Rizzo entered politics at age seventeen when he joined picketers to save a fire station in his family’s northeast neighborhood. From there, he went on to study marketing and work at various car dealerships. He was first elected to the House in 1985.

Dice, who previously worked in the food-service industry selling giant jars of Hellmann’s mayonnaise and Skippy peanut butter to restaurant owners, now owns a small fabric-importing business and lives with her Scottish terrier. A friendly, outgoing woman, Dice travels a lot and has climbed Mt. Kilimanjaro. She got her start in politics marching in a 1989 prochoice rally in Washington, D.C. She worked with the National Abortion Rights Action League during Bill Clinton’s 1992 presidential campaign, then volunteered in Alan Wheat’s unsuccessful 1994 U.S. Senate campaign and the successful gubernatorial campaigns of Mel Carnahan and Bob Holden.

As for the issues, Wheeler, Dice and Rizzo agree on many things.

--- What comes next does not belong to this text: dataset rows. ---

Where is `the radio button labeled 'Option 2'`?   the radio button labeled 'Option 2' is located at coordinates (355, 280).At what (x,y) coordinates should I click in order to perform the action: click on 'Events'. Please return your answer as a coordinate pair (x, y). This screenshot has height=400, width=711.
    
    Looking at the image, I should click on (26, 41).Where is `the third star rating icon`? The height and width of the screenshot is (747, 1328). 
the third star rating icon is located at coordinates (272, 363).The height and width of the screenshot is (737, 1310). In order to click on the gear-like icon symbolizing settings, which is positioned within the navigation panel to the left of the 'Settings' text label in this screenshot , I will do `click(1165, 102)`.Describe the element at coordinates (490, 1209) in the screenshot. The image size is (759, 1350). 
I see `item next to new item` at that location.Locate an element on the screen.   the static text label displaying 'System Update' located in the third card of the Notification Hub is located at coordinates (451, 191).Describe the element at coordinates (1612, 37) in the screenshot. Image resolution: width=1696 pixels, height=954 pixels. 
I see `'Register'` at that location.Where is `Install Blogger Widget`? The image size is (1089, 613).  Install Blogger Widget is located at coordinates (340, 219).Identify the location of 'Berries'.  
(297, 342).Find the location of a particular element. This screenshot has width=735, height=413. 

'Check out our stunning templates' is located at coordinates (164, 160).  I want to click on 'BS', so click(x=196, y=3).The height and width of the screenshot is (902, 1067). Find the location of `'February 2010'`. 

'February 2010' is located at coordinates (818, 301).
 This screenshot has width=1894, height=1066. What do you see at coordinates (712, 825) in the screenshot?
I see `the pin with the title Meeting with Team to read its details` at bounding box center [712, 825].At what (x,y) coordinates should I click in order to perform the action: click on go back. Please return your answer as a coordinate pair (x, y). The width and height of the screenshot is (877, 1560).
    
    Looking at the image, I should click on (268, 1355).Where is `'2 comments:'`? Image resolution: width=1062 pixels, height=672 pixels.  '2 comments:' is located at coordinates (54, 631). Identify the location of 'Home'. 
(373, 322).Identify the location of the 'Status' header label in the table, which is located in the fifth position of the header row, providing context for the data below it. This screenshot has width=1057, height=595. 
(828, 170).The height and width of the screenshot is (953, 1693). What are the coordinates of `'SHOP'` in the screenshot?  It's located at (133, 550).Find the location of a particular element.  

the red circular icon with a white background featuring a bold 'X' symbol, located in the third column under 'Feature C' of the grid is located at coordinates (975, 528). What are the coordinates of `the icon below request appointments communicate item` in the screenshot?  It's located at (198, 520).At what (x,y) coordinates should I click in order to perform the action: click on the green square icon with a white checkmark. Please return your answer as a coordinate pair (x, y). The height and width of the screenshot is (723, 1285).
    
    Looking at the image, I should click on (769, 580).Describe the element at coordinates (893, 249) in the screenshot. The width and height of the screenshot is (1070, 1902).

Wheeler is an outspoken prochoice and family-planning advocate and says his priorities are health care, highways and education. Dice often visits family in Denmark and says she has been inspired by the country’s “social safety net,” liberal healthcare and family-friendly policies she’d like to see in Missouri. “I like to say I’m the social-justice candidate,” Dice says.

Rizzo can point to his House career to define his political views. He has supported historic-preservation tax credits, neighborhood revitalization, affordable housing, and tougher criminal penalties. He has tried to repeal an old antisodomy law and opposes the death penalty. He has been endorsed by Missourians for Life in the past but now does not support further restrictions on abortion and has voted for family-planning funding.

In the last legislative session, he carried Mayor Kay Barnes’ request for money to revitalize downtown Kansas City.

Marilyn Shapiro, president of the CCP, says Rizzo’s experience and commitment to Kansas City gave him the edge over Wheeler — the group’s first choice all those years ago — for the CCP’s endorsement.

“We were looking at city issues and strength in being able to handle issues related to Kansas City. [Rizzo] had that strength,” Shapiro says.

Wheeler insists his legacy means more.

“When I was county judge, I sat in the same seat as Harry Truman over in the Independence Courthouse, because they never changed the seats,” Wheeler remembers. “I could say I was following in his footsteps.”